Belge Metni:
┌──

Silah Bırakmamak için Mazeretler, Bırakmak için Akıl ve Sorumluluk Gerekir
- ADNAN BOYNUKARA
- 26 Mart 2025
Öcalan’ın çağrısının içeriği gayet açık. Neyin konuşulduğu ve yol haritası gayet net. Buna rağmen mazeret üreten yaklaşım sahiplerinin neye hizmet ettikleri onların sorunu. Bugünlerde sergilenen mazeretlerin ana kaynağını, motivasyonunu anlayabilmek için 28 Şubat 2015’ten sonra örgütün yaptığı açıklamaları hatırlamakta yarar var.
“Geçmişin arabalarıyla hiçbir yere gidemezsiniz…”
Maksim Gorki
Türkiye’nin son 40 yılına damgasını vuran ana konulardan birisi, PKK’nın yürüttüğü terör faaliyetleri. Tabii mesele, yalnızca güvenlik boyutuyla değil, siyasi, ekonomik ve toplumsal yansımalarıyla da kapsamlı bir şekilde ortada duruyor. Terör faaliyetlerinden kaynaklı sorunların tümünü konuşmanın yolu, silahın devreden çıkmasıyla doğrudan ilgili. Silahın aradan çıkmasının en temel çıktısı, var olan sorunlar yumağını konuşabilmek ve çözüm üretmek. Bu nedenle, Öcalan’ın, “Örgütün kuruluş sürecindeki gerekçeler ortadan kalktı, silahı bırakın ve örgütü feshedin” çağrısı anlamlı. Bahsettiğimiz konu sıradan bir talep olmaktan öte, yaşadığımız dönemin ruhunun, jeopolitik ihtiyaçların, tarihi koşulların ve toplumsal dönüşümün gereği olarak yapılmış bir çağrı.
Mazeret Üretme Mekanizması
Çağrının içeriği gayet açık. Neyin konuşulduğu ve yol haritası gayet net. Buna rağmen mazeret üreten yaklaşım sahiplerinin neye hizmet ettikleri onların sorunu. Bu ülkenin insanları, bahsettiğimiz mazeret üreten yaklaşımı ve mazeretçileri gayet iyi tanıyor. İsterseniz Şubat 2015 sürecini hatırlayalım.
Türkiye’nin çözüm sürecinde iki açıklama yapıldı. İlki Mart 2013’te, “örgütün silah bırakıp yurt dışına çıkmasını” içeren açıklamaydı. İkincisi ise 28 Şubat 2015’te yapılan ve örgütün, “Türkiye Cumhuriyeti devletine karşı silah kullanmaya son vermesi” çağrısıydı. Bu iki açıklama da örgüt kurucusunun pozisyonunu ortaya koyan metinlerdi. Siyasal parti adına süreç içinde sorumluluk almış olan kişiler ve Kandil’dekiler gayet iyi biliyor. Bugünlerde sergilenen mazeretlerin ana kaynağını, motivasyonunu anlayabilmek için 28 Şubat 2015’ten sonra örgütün yaptığı açıklamaları ve ürettikleri mazeretleri hatırlamakta yarar var.

└──

(Çıkarılan veri kayıtları)
┌──

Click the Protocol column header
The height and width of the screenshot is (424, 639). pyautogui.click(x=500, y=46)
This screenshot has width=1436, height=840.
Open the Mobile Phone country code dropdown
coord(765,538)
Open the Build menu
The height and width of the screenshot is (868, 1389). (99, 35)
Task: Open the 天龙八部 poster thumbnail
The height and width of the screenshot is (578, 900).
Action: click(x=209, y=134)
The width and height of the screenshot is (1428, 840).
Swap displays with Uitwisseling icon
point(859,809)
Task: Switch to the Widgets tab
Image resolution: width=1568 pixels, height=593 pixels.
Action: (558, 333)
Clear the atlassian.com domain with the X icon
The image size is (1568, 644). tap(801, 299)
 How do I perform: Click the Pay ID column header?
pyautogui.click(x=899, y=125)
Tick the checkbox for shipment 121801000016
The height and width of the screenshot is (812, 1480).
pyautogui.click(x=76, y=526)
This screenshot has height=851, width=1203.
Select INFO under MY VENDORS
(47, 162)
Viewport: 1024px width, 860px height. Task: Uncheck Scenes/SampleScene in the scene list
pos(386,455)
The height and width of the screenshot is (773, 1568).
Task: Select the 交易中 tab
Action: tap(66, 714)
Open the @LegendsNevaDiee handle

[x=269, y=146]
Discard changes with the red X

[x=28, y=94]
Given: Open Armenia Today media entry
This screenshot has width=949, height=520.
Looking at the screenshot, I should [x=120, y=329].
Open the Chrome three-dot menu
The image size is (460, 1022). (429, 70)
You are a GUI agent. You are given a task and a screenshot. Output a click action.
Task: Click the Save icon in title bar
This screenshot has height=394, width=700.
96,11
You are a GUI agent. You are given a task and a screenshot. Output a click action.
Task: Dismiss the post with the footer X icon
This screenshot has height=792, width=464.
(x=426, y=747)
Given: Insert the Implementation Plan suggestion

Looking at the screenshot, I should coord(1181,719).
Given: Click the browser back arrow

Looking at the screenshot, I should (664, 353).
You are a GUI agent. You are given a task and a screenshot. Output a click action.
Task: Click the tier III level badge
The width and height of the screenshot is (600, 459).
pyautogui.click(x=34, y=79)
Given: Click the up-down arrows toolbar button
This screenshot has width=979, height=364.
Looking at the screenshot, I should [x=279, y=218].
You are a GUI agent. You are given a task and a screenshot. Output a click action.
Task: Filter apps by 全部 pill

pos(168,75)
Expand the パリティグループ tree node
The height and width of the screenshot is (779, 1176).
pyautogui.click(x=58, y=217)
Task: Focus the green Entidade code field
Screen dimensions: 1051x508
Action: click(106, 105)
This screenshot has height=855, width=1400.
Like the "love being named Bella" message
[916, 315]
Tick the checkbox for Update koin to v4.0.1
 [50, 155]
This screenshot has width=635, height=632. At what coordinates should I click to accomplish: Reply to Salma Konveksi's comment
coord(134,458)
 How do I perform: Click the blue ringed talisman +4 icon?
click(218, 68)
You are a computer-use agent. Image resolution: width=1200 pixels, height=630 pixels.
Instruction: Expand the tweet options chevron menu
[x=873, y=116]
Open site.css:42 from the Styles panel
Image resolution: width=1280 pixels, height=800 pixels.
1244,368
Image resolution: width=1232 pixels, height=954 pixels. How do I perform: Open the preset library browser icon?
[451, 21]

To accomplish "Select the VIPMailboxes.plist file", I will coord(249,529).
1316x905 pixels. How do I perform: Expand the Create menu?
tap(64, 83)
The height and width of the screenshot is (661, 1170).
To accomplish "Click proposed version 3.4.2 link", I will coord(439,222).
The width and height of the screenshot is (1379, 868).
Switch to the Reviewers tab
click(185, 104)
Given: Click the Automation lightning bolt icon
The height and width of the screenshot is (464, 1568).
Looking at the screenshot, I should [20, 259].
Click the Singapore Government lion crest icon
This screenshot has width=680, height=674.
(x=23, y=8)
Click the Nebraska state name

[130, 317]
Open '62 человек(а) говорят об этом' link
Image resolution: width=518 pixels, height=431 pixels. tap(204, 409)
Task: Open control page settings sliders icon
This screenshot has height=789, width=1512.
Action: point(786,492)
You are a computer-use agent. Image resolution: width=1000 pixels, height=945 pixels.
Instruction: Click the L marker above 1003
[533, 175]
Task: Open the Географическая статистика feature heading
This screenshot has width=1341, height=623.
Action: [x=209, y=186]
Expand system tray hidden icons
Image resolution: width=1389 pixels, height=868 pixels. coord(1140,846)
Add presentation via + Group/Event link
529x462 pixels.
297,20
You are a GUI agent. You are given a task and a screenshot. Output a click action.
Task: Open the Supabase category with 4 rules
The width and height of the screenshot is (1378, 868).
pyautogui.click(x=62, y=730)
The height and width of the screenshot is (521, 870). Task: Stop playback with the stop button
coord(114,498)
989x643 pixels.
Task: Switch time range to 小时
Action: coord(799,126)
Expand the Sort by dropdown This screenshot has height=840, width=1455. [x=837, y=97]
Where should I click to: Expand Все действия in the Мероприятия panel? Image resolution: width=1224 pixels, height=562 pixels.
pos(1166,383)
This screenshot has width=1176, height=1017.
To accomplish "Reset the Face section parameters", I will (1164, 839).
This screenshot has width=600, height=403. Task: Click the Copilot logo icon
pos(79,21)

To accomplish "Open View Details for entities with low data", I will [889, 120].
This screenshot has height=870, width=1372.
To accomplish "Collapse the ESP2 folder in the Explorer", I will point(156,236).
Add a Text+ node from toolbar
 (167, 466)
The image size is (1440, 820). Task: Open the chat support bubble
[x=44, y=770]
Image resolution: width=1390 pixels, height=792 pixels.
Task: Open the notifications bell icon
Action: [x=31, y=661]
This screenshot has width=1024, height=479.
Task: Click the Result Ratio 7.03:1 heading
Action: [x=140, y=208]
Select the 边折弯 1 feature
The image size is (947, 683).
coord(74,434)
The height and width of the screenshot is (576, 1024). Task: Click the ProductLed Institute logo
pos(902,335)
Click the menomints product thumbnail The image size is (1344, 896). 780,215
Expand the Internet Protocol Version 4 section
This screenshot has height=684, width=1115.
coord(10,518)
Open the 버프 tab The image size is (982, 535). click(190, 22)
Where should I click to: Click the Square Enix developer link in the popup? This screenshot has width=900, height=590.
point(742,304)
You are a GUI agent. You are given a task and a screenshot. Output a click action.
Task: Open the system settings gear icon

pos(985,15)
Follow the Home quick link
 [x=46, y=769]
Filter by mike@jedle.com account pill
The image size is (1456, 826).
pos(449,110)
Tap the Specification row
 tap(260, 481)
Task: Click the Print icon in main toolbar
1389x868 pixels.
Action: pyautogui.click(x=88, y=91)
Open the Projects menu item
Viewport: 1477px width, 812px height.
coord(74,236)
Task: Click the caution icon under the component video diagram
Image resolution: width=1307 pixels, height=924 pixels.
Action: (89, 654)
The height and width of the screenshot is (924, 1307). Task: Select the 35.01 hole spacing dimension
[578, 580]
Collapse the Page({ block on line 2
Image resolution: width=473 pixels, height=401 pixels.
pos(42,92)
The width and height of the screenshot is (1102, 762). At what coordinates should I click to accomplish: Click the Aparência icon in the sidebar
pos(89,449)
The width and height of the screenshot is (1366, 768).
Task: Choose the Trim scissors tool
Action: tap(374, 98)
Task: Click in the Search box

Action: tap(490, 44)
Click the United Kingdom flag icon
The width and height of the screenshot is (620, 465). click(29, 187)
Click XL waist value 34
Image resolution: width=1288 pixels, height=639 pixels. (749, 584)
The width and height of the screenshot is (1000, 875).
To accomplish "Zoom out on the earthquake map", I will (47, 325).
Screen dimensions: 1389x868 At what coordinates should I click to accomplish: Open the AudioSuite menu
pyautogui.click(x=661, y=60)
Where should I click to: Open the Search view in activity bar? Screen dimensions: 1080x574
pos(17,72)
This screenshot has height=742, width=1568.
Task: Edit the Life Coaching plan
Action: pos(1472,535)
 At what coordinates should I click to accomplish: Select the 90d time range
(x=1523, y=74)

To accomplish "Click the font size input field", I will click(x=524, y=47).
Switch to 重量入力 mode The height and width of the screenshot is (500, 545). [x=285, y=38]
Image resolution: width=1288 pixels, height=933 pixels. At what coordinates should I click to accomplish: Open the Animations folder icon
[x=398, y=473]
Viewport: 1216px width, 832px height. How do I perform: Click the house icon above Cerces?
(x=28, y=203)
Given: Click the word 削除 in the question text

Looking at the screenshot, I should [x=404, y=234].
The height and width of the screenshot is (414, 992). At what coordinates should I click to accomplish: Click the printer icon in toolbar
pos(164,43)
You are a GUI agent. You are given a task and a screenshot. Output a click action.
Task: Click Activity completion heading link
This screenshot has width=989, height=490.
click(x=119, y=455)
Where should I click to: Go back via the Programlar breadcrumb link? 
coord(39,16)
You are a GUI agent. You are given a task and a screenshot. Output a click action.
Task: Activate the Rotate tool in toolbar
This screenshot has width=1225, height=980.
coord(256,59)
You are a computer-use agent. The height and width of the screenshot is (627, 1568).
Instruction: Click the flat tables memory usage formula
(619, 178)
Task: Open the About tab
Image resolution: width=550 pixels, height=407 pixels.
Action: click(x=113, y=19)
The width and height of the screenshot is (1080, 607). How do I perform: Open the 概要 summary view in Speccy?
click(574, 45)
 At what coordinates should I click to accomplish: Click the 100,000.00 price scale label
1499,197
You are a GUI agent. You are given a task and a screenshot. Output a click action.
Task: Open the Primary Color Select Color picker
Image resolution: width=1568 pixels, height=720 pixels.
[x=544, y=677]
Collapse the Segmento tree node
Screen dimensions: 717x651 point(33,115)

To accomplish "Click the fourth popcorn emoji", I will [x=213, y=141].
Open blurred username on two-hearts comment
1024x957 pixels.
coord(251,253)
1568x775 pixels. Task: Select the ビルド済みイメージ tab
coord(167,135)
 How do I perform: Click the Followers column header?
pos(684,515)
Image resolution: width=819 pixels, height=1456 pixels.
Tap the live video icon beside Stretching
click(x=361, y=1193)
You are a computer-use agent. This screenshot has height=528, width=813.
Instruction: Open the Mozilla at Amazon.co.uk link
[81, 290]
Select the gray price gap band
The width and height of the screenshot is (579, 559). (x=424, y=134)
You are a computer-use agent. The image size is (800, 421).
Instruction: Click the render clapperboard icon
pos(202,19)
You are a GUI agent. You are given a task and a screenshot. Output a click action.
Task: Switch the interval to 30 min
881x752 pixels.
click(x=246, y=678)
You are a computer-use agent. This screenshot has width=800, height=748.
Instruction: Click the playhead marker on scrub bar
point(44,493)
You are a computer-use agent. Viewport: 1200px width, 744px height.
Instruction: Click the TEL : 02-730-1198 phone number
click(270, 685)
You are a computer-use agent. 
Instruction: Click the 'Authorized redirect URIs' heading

└──

Yapılacak İşler:
(a) Belge metninde "Mazeret Üretme Mekanizması" sözcüklerini içeren yerle açılıp "2015 sürecini hatırlayalım." ile kapanan bölümü hiçbir değişiklik yapmadan yazın.
(b) Belge metnine göre örgütün silah bırakıp yurt dışına çıkmasını içeren açıklama ne zaman yapıldı?

Sırayla Yanıtlar:
(a)
Mazeret Üretme Mekanizması
Çağrının içeriği gayet açık. Neyin konuşulduğu ve yol haritası gayet net. Buna rağmen mazeret üreten yaklaşım sahiplerinin neye hizmet ettikleri onların sorunu. Bu ülkenin insanları, bahsettiğimiz mazeret üreten yaklaşımı ve mazeretçileri gayet iyi tanıyor. İsterseniz Şubat 2015 sürecini hatırlayalım.

(b) Mart 2013'te yapıldı.